Кончилась война. Но голод, боль еще долго будут мучить людей. Кончилась война. Но только не для почтальона — она еще долго будет бесшумно ходить по дворам и, словно испытывая вину, не здороваясь, не глядя на людей, разносить вести о смерти близких. И тогда радостные, светлые дни будут взрываться отчаянными криками, плачем овдовевших женщин.
Кончилась война. Но многим еще долго придется ждать возвращения отцов, мужей, сыновей. Некоторые из них никогда не вернутся с войны. И в сердцах людей будут кровоточить раны до конца жизни.
Кончилась война. Но она долго будет напоминать о себе изуродованными, покалеченными людьми — стуком костылей, обожженными лицами, слепыми… Они могли бы сеять хлеб, растить солнечные грозди винограда, добывать нефть, строить дома, учить детей.

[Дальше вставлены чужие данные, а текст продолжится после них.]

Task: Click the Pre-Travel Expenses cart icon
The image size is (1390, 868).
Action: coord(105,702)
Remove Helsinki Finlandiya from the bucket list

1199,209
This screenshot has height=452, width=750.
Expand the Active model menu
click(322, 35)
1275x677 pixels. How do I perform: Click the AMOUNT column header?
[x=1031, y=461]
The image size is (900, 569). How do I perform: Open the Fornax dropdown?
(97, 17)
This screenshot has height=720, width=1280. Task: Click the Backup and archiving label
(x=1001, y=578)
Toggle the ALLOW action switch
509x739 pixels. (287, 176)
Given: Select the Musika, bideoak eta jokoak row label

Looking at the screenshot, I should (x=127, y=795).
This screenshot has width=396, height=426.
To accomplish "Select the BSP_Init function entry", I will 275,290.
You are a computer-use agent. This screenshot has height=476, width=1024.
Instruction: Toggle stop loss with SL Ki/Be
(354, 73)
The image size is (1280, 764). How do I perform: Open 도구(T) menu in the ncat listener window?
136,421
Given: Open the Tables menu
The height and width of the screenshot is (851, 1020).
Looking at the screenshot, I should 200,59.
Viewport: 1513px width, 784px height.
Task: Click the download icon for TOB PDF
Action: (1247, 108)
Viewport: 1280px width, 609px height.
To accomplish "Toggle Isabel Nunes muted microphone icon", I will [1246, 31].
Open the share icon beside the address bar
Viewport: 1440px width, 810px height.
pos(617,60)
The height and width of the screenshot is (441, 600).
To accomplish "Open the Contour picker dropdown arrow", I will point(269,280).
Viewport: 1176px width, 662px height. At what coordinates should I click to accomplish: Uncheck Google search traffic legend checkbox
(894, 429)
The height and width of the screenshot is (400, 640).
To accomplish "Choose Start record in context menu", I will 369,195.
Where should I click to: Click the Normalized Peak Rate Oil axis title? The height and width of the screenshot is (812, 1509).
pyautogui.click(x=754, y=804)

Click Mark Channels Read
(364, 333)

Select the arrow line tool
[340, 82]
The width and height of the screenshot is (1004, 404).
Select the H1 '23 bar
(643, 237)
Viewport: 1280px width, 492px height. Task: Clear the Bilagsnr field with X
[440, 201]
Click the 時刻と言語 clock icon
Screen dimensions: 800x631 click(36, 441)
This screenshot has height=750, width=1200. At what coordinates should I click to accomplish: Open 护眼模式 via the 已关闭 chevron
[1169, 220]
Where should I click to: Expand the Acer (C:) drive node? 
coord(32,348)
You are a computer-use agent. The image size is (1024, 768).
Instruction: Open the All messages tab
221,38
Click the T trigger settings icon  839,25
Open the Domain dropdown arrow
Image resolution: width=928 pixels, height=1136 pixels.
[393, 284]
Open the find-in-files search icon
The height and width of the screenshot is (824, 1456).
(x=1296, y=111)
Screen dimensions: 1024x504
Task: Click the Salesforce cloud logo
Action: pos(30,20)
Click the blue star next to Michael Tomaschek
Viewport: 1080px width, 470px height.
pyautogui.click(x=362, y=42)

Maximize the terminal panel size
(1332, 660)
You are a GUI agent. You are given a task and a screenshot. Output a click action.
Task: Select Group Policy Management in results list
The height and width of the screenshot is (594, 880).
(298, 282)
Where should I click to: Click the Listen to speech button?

Кончилась война. Но с каждым погибшим человеком оборвалось что-то в мире — осталась недопетой песня, неоконченной — книга, неосуществленным открытие…
Наконец пришла и мама с работы. Я бросилась к ней навстречу. Она обняла меня, и мы долго так стояли.
Мама и по сей день живет в нашем старом доме. Всякий раз, когда я прошу ее переехать ко мне, где ей будет не так одиноко среди внуков, она пожимает хрупкими плечами и отвечает одно и то же:
— Нет, дочка, я останусь здесь. Я пришла сюда невестой, отсюда вынесут мой труп.
Теперь и у меня есть внучка, а мамина правнучка. Я очень люблю оставаться вдвоем с малышкой — это такая радость для меня. Иногда возьму ее на руки, прижму к сердцу и хожу по комнатам, удивленно поглядывая в зеркало: «Неужели я уже бабушка? Я бабушка! А мне ведь пятидесяти нет».
— Ты о чем-то задумалась, мама… Еще уронишь, — говорит сын мягко, стараясь не обидеть меня.
А я и не обижаюсь. Он — отец! И нет у него ничего дороже этого несмышленыша.
Никогда не забуду, как много лет назад отец что-то мастерил во дворе под солнцем. Он так увлекся, что не чувствовал жары. Мой дедушка — папин отец, то и дело окликал его:
— Иди домой, ты же видишь, как печет. Отдохни! Станет прохладней, закончишь.
— Нет, нет, еще немножечко.
— Слушай, солнечный удар может случиться.
Дедушка долго настаивал, а отцу все нипочем. Тогда дедушка взял меня за руку, вывел во двор и стал, не говоря ни слова, спокойно следить за работой отца. Солнце пекло нещадно. Я вспотела, по спине побежали струйки пота. Земля горела под ногами, казалось, в песке можно яйцо испечь. Я то и дело поджимала ноги, то одну, то другую — словно на раскаленной сковороде стояла. Я даже хныкать стала. Отец поднял голову и с недоумением оглядел меня, деда.
— Как ты можешь? — упрекнул он деда. — У нее же волдыри появятся.
— Переживаешь? Тебе больно? — дед прищурился.
— А как же? Она же мой ребенок. — Отец недоуменно пожал плечами.
— А ты мне кто?
Папа понял; ничего не ответив, поплелся в тень.
Что у нас есть дороже детей? Какой отец, какая мать захотят, чтобы… Нет, нет. Пусть всегда будет небо чистым, пусть весело мигают звезды нашей детворе и никакое море на планете не окрасится кровью… И пусть бабушки рассказывают мудрые сказки внукам, чтоб сердца их сжимались от несправедливости, радовались торжеству добра.